Form 10-K for the Fiscal Year Ended December 31, 2012 filed February 28, 2013
Item 7. Management’s Discussion and Analysis of Financial Condition and Results of Operations
Four Seasons Jackson Hole Hotel, page 29
| |
1. | Please clarify to us the factors that lead to your hiring of a hotel brokerage firm. Also tell us what other disposition alternatives are being considered. |
Response:
We advise the Staff that in September of 2012 we, along with a venture partner, purchased the Essex House hotel in New York, New York for approximately $350.3 million. In connection with the purchase, the venture obtained a $190 million first mortgage, and we funded our 51% share of the remaining purchase price through a borrowing under our bank credit facility. We have been in the process of deleveraging our balance sheet over the last several years, and our intention with respect to the purchase of the Essex House hotel is to repay the
borrowing under our bank line with either proceeds from the sale of a property, or an equity raise or some combination thereof. We initially identified the Four Seasons Jackson Hole hotel as a candidate for disposition, for a variety of reasons including that it was unencumbered by any debt. We had engaged a broker to assist us in marketing the hotel; however, prior to us actually marketing the hotel for sale, we received an offer to purchase another core asset in our hotel portfolio. As a result of that offer, we decided we would suspend marketing the Jackson Hole property while we attempted to negotiate a sale of the other property. The negotiations for the sale of that hotel are currently ongoing; however, there can be no assurance that we will ultimately consummate a sale of such property. We further note that we have not entered into any binding agreement with the other party.
Note 10. Indebtedness
Other Debt, page 86
| |
2. | It appears that one of the notes was repaid in 2008 and the other was forgiven in 2009 when you granted an interest in the property to the note holder. Please clarify the percentage interest that was granted and the percentage interest that you still have. Also tell us how you are accounting for the 60 acre oceanfront land parcel. |
| |
3. | It appears that the other party to the 2009 agreement is responsible for obtaining permits and licenses to develop the property. However, you also have obligations that are accounted for as other accrued liabilities. Please clarify for us what your obligations are and how you determined the value of such obligations. Also, clarify how the impairment of the property in the fourth quarter of 2012 results in a reduction of your obligations. |
| |
4. | Please clarify if the property discussed under this heading is the joint venture, RCPM. In your response, describe your various investments in the Punta Mita, Mexico area and tell us how you are accounting for each investment. |
Response:
We believe the clearest way to respond to questions 2 through 4 is to provide a single consolidated response to those questions.

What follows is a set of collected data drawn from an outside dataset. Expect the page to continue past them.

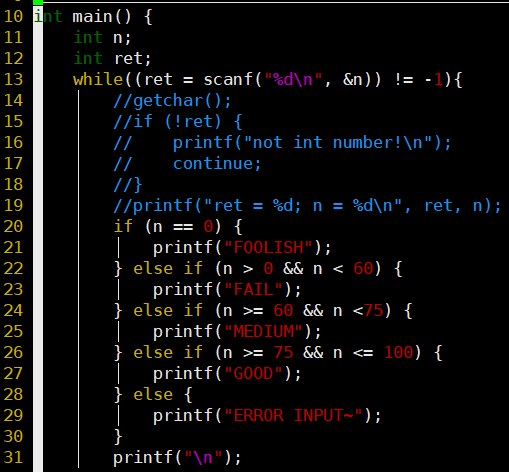Click line number 13 in gutter
Screen dimensions: 509x472
(13, 80)
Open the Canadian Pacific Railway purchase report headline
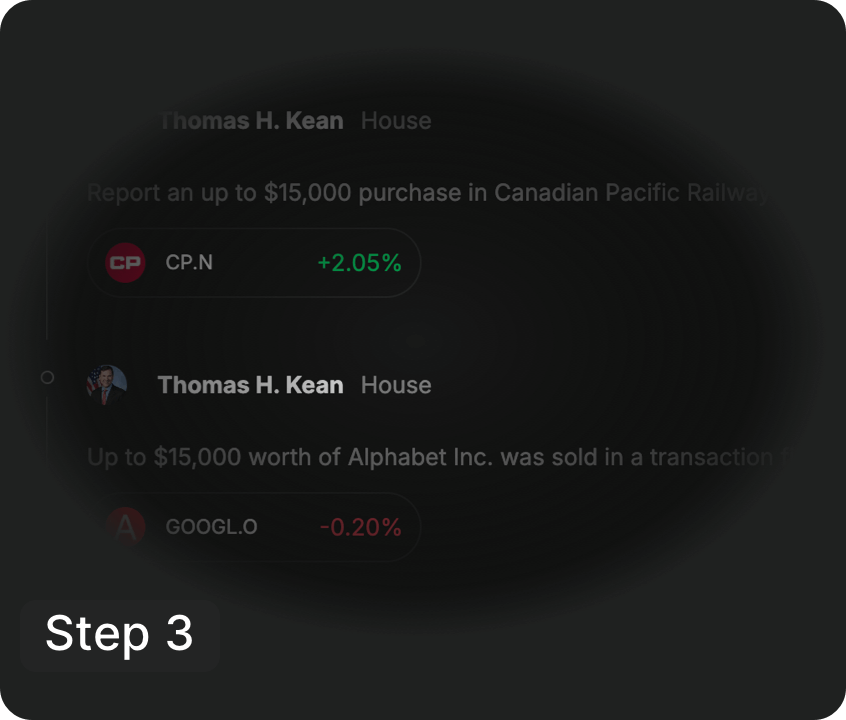This screenshot has height=720, width=846. [420, 192]
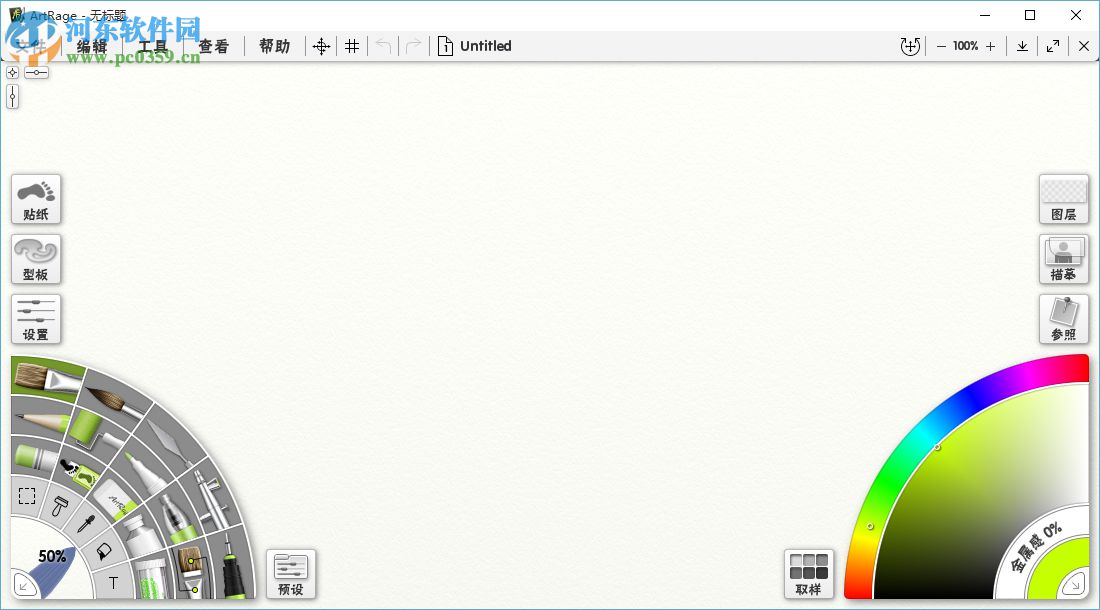Open the 取样 color samples panel
This screenshot has width=1100, height=610.
click(808, 574)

First, in response to question 4, we advise the staff that the property being discussed under this heading is not the Four Seasons Residence Club Punta Mita (“RCPM”) joint venture.
Our investments in Punta Mita include the following:
| |
• | A separate oceanfront land parcel adjacent to the Four Seasons Punta Mita Resort, known as the La Solana land parcel. We own 100% of this land parcel and we account for it as a consolidated property. |
| |
• | The Four Seasons Punta Mita Resort, a 173 room luxury resort hotel. We own 100% of this property and we account for it as a consolidated property. |
| |
• | The RCPM, a luxury vacation home product sold in fractional and whole ownership interests on a property adjacent to, but separate from the Four Seasons Punta Mita Resort. We own a 31% non-controlling interest in this venture and we account for this investment under the equity method of accounting. |
| |
• | The undeveloped oceanfront land parcel that is the subject of this heading, known as the H5 land parcel. As of December 31, 2012, we owned a 100% legal title in the property, and we accounted for it as a consolidated property. |
We reached an agreement with the previous H5 land note holder in 2009 that in exchange for them releasing us from our obligations under the note, and subject to them obtaining certain permits, we would grant them a legal interest in a joint venture which would own the property. We did not actually form the venture and give the previous note holder a legal interest in the entity which held title to the land until June, 2013. Therefore, in response to question 3, at December 31, 2012, we had an obligation to transfer to the previous note holder a 50% legal interest in the entity which owned the land, subordinated to us receiving the first $12,000,000 of any distributions from the entity. We reflected this obligation as a liability on our balance sheet at an amount equal to the prior note amount, which we believe, based on our estimate of the fair value of the land parcel, approximated the fair value of the interest required to be transferred.
We accounted for the H5 land parcel as a consolidated asset (at cost) and reflected a separate liability to the previous note holder related to our agreement to enter into a venture as described above.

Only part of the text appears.